Segment Start: Records to process

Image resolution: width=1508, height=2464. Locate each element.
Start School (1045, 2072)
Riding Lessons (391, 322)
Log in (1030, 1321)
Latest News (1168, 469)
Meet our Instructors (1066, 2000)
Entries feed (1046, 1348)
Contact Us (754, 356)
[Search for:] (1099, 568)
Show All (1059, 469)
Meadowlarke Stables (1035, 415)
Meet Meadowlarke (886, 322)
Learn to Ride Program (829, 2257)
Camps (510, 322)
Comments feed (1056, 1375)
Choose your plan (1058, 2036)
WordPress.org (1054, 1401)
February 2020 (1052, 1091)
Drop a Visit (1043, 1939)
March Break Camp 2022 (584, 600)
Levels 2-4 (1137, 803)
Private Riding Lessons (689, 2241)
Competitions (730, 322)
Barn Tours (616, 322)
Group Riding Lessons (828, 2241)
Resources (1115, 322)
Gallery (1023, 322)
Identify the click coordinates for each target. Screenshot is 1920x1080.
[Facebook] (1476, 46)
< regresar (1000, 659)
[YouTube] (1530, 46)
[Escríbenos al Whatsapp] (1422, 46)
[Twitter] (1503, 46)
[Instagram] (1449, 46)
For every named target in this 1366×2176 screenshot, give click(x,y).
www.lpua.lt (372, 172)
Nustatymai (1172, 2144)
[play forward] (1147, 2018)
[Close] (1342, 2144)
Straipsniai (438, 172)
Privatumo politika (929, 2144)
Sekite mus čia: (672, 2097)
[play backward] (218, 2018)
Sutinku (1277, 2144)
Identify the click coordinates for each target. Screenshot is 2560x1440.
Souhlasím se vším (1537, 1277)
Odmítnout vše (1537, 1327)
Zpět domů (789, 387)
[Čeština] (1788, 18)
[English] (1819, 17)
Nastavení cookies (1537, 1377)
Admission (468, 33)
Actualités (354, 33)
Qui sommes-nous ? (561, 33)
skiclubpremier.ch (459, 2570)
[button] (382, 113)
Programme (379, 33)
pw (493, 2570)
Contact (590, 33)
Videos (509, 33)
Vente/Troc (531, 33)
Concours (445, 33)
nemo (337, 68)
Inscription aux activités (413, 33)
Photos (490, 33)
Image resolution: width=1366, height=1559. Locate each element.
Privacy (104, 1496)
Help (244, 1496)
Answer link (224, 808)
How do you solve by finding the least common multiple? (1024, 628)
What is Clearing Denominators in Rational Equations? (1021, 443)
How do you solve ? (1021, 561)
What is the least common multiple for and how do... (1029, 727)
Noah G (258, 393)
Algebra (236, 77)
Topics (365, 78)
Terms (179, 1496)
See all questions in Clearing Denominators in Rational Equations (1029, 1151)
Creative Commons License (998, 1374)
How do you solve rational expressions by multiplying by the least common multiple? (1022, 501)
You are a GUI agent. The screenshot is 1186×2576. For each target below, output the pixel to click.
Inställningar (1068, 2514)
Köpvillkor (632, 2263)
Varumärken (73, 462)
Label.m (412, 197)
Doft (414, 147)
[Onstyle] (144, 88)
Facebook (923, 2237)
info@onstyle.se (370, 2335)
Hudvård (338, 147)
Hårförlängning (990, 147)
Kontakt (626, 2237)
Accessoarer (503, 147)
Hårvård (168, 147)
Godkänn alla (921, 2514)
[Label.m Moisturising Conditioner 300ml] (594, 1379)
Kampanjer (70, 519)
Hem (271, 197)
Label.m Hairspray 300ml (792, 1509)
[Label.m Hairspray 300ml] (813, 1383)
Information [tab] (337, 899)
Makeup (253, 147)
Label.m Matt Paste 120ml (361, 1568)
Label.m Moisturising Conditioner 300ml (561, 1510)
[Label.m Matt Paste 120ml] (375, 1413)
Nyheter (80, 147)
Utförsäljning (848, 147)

Segment End: Records to process

The problem => All of the listing above should be restated word for word.

The completed task =>
Image resolution: width=1508, height=2464. Locate each element.
Start School (1045, 2072)
Riding Lessons (391, 322)
Log in (1030, 1321)
Latest News (1168, 469)
Meet our Instructors (1066, 2000)
Entries feed (1046, 1348)
Contact Us (754, 356)
[Search for:] (1099, 568)
Show All (1059, 469)
Meadowlarke Stables (1035, 415)
Meet Meadowlarke (886, 322)
Learn to Ride Program (829, 2257)
Camps (510, 322)
Comments feed (1056, 1375)
Choose your plan (1058, 2036)
WordPress.org (1054, 1401)
February 2020 (1052, 1091)
Drop a Visit (1043, 1939)
March Break Camp 2022 (584, 600)
Levels 2-4 (1137, 803)
Private Riding Lessons (689, 2241)
Competitions (730, 322)
Barn Tours (616, 322)
Group Riding Lessons (828, 2241)
Resources (1115, 322)
Gallery (1023, 322)
Identify the click coordinates for each target. Screenshot is 1920x1080.
[Facebook] (1476, 46)
< regresar (1000, 659)
[YouTube] (1530, 46)
[Escríbenos al Whatsapp] (1422, 46)
[Twitter] (1503, 46)
[Instagram] (1449, 46)
For every named target in this 1366×2176 screenshot, give click(x,y).
www.lpua.lt (372, 172)
Nustatymai (1172, 2144)
[play forward] (1147, 2018)
[Close] (1342, 2144)
Straipsniai (438, 172)
Privatumo politika (929, 2144)
Sekite mus čia: (672, 2097)
[play backward] (218, 2018)
Sutinku (1277, 2144)
Identify the click coordinates for each target. Screenshot is 2560x1440.
Souhlasím se vším (1537, 1277)
Odmítnout vše (1537, 1327)
Zpět domů (789, 387)
[Čeština] (1788, 18)
[English] (1819, 17)
Nastavení cookies (1537, 1377)
Admission (468, 33)
Actualités (354, 33)
Qui sommes-nous ? (561, 33)
skiclubpremier.ch (459, 2570)
[button] (382, 113)
Programme (379, 33)
pw (493, 2570)
Contact (590, 33)
Videos (509, 33)
Vente/Troc (531, 33)
Concours (445, 33)
nemo (337, 68)
Inscription aux activités (413, 33)
Photos (490, 33)
Image resolution: width=1366, height=1559. Locate each element.
Privacy (104, 1496)
Help (244, 1496)
Answer link (224, 808)
How do you solve by finding the least common multiple? (1024, 628)
What is Clearing Denominators in Rational Equations? (1021, 443)
How do you solve ? (1021, 561)
What is the least common multiple for and how do... (1029, 727)
Noah G (258, 393)
Algebra (236, 77)
Topics (365, 78)
Terms (179, 1496)
See all questions in Clearing Denominators in Rational Equations (1029, 1151)
Creative Commons License (998, 1374)
How do you solve rational expressions by multiplying by the least common multiple? (1022, 501)
You are a GUI agent. The screenshot is 1186×2576. For each target below, output the pixel to click.
Inställningar (1068, 2514)
Köpvillkor (632, 2263)
Varumärken (73, 462)
Label.m (412, 197)
Doft (414, 147)
[Onstyle] (144, 88)
Facebook (923, 2237)
info@onstyle.se (370, 2335)
Hudvård (338, 147)
Hårförlängning (990, 147)
Kontakt (626, 2237)
Accessoarer (503, 147)
Hårvård (168, 147)
Godkänn alla (921, 2514)
[Label.m Moisturising Conditioner 300ml] (594, 1379)
Kampanjer (70, 519)
Hem (271, 197)
Label.m Hairspray 300ml (792, 1509)
[Label.m Hairspray 300ml] (813, 1383)
Information [tab] (337, 899)
Makeup (253, 147)
Label.m Matt Paste 120ml (361, 1568)
Label.m Moisturising Conditioner 300ml (561, 1510)
[Label.m Matt Paste 120ml] (375, 1413)
Nyheter (80, 147)
Utförsäljning (848, 147)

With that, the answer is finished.